_ACTIVITY_. Every line from the one with "Yan (419, 730)" to the end of the entries, both included, is to be copied exactly; the other lines stay out.

[Pixel coordinate grounding data]

____

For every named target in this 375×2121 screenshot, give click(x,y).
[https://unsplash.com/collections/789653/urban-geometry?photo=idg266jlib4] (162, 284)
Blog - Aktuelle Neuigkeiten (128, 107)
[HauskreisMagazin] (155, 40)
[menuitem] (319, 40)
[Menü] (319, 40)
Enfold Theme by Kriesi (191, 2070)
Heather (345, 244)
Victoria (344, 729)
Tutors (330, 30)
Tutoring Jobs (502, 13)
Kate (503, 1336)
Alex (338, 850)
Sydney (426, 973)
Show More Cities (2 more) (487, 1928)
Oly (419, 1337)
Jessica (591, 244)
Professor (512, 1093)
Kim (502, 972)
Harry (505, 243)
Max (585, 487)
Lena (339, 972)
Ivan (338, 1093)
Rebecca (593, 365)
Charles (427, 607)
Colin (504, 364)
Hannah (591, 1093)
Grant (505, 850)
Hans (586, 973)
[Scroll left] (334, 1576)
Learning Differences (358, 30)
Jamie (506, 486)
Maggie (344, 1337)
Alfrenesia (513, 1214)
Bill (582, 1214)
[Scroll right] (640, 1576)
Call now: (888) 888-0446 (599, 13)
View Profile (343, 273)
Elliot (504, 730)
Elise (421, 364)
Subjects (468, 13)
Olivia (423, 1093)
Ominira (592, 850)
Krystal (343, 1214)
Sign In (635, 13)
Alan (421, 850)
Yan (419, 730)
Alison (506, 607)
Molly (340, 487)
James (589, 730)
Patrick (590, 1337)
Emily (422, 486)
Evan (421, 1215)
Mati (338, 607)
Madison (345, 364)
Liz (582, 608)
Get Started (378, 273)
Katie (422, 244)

____

_OUTPUT FOR THIS TASK_.
Yan (419, 730)
Alison (506, 607)
Molly (340, 487)
James (589, 730)
Patrick (590, 1337)
Emily (422, 486)
Evan (421, 1215)
Mati (338, 607)
Madison (345, 364)
Liz (582, 608)
Get Started (378, 273)
Katie (422, 244)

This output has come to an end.